In the classroom, children with ADHD may not focus or be able to focus long enough to complete assignments or follow instructions. For instance, they may tackle only one or two math problems before resorting to scribbling. On the playground they might alienate playmates because their impulsivity overrides the rules of their game.
As a result, these children suffer academically and in self-esteem, and the consequences can be long-lasting.
Rarely, undetected medical problems such as a hyperthyroid, lead toxicity or small (petit mal) seizures might be causing similar symptoms of ADHD. Vision or hearing impairment also need to be excluded. And anxiety, depression or bipolar disorder might present themselves as inattentiveness, detachment or impulsive moodiness.
More commonly, doctors and other specialists must distinguish between ADHD, which is a neuro-biologic disorder, and learning disabilities, which are mental processes that interfere with standard educational development, particularly written language and math processes.
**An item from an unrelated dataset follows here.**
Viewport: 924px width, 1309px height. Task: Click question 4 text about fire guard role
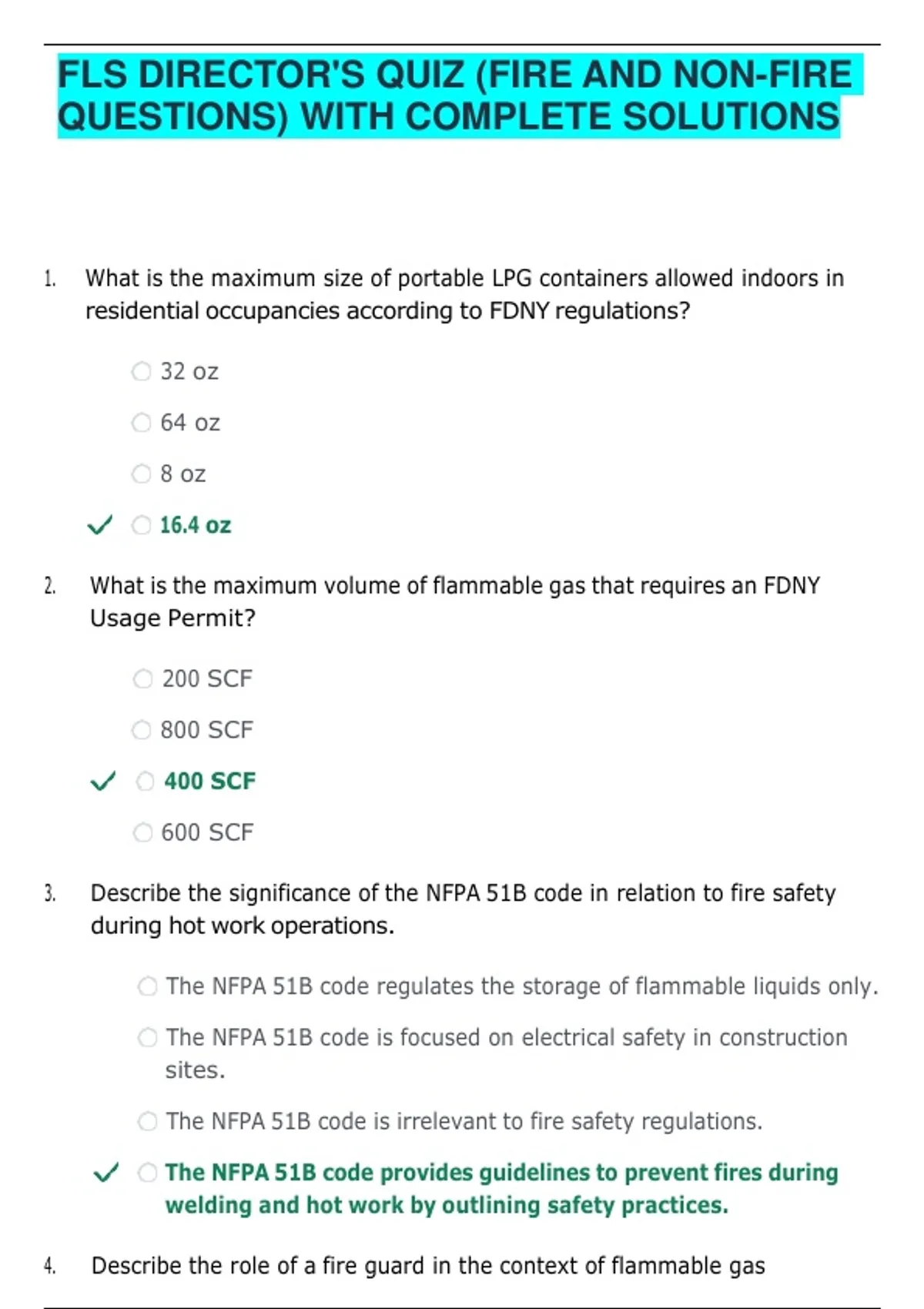tap(428, 1265)
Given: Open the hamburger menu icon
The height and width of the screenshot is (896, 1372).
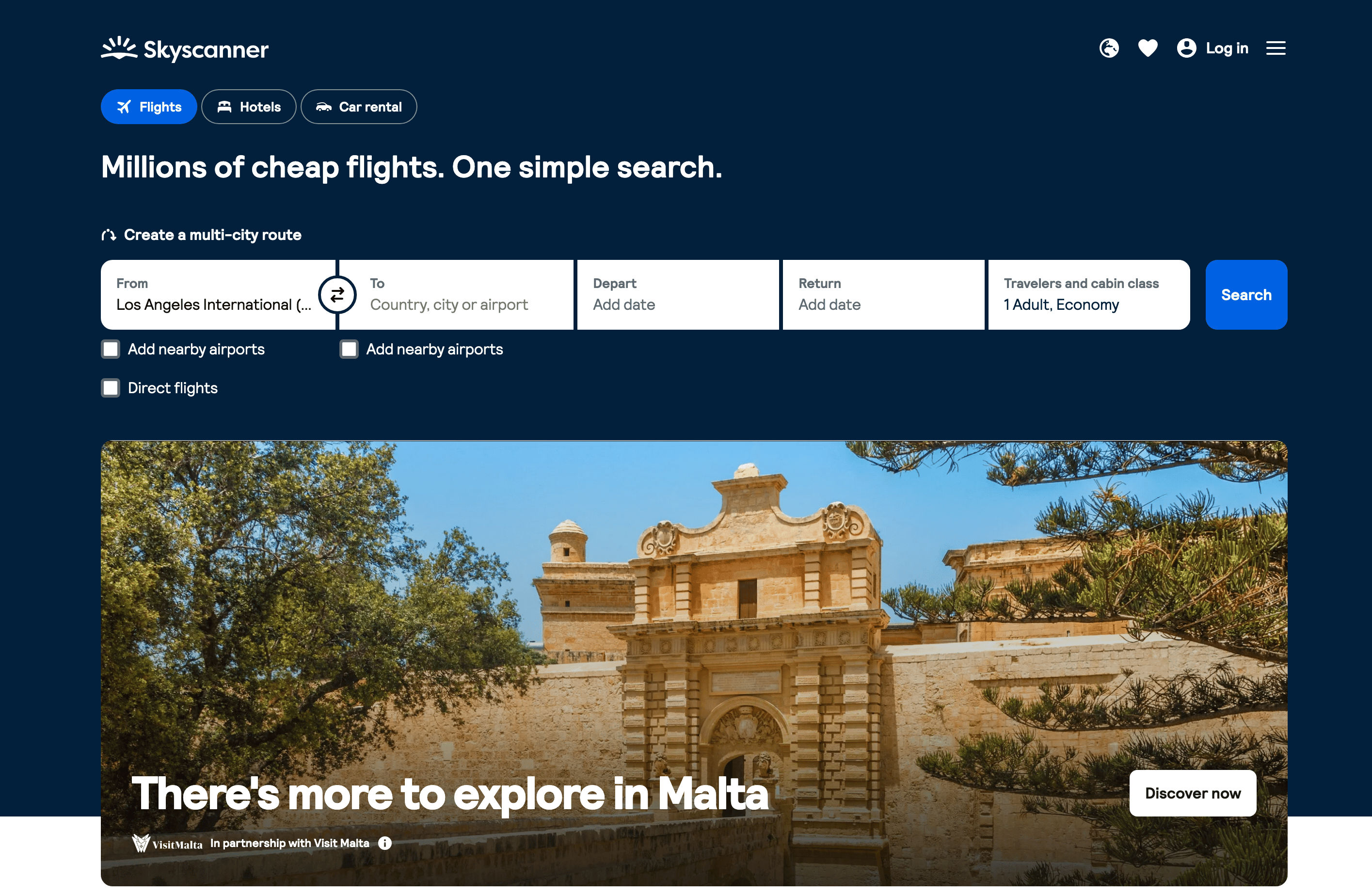Looking at the screenshot, I should [1275, 48].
A classic learning disability like dyslexia, for example, may result in a child being inattentive, though, again, they do not have ADHD.
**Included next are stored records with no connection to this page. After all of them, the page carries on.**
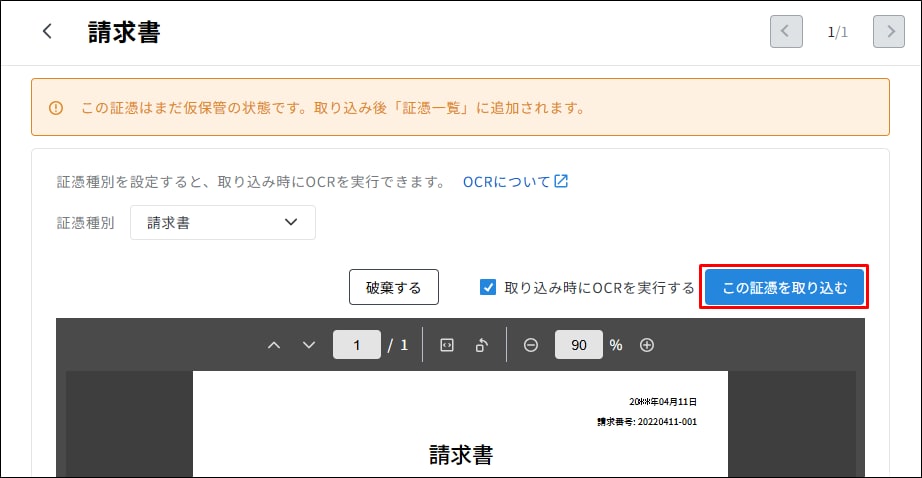This screenshot has width=922, height=478.
Task: Toggle 取り込み時にOCRを実行する checkbox
Action: pos(488,287)
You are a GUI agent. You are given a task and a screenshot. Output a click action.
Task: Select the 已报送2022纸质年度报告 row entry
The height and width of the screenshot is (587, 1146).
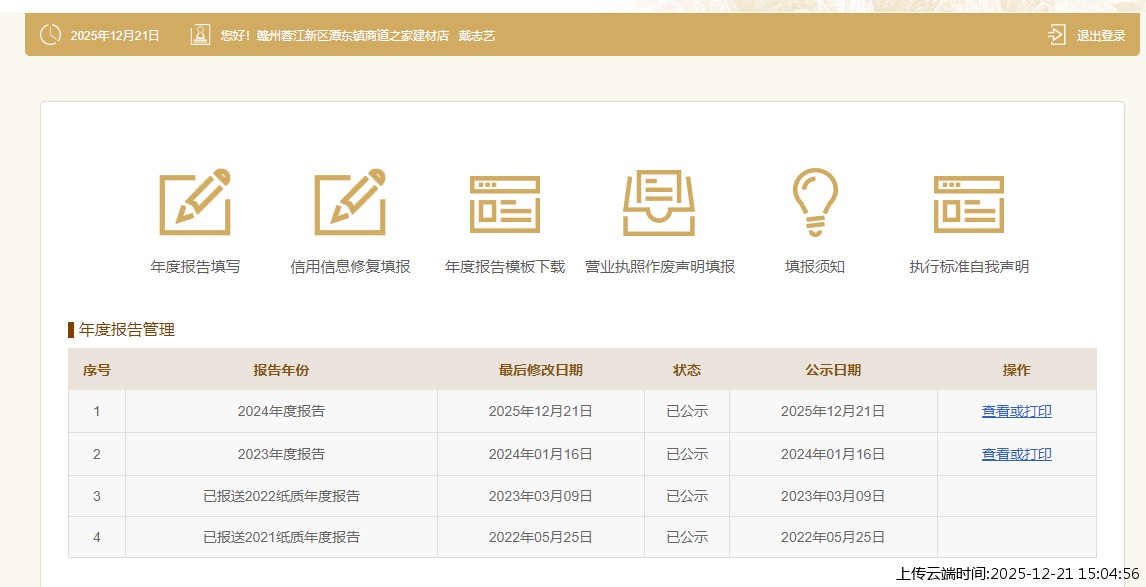pyautogui.click(x=281, y=496)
The good news for children with ADHD is that once an accurate diagnosis pinpoints their condition, with educational accommodation and parental support they can reach the same developmental milestones as other youngsters.
Stimulants (Ritalin or Adderall) and non-stimulants (Strattera) can help alleviate symptoms of ADHD, but medications should be considered as only one tactic in a comprehensive treatment strategy.
In fact, in all studies assessing treatment for ADHD, researchers have found that the best approaches combine education, cognitive therapies (counseling), behavior modification and medication.
School curricula can be adjusted to meet the needs of an individual child with ADHD (as outlined in the Americans with Disabilities Act), but steady communication between the child's parents and teachers is actually the most crucial element in that student's academic achievement.
When families work closely with teachers, pediatricians, counselors — and each other — they make it possible for children with ADHD to be successful in school and in their lives.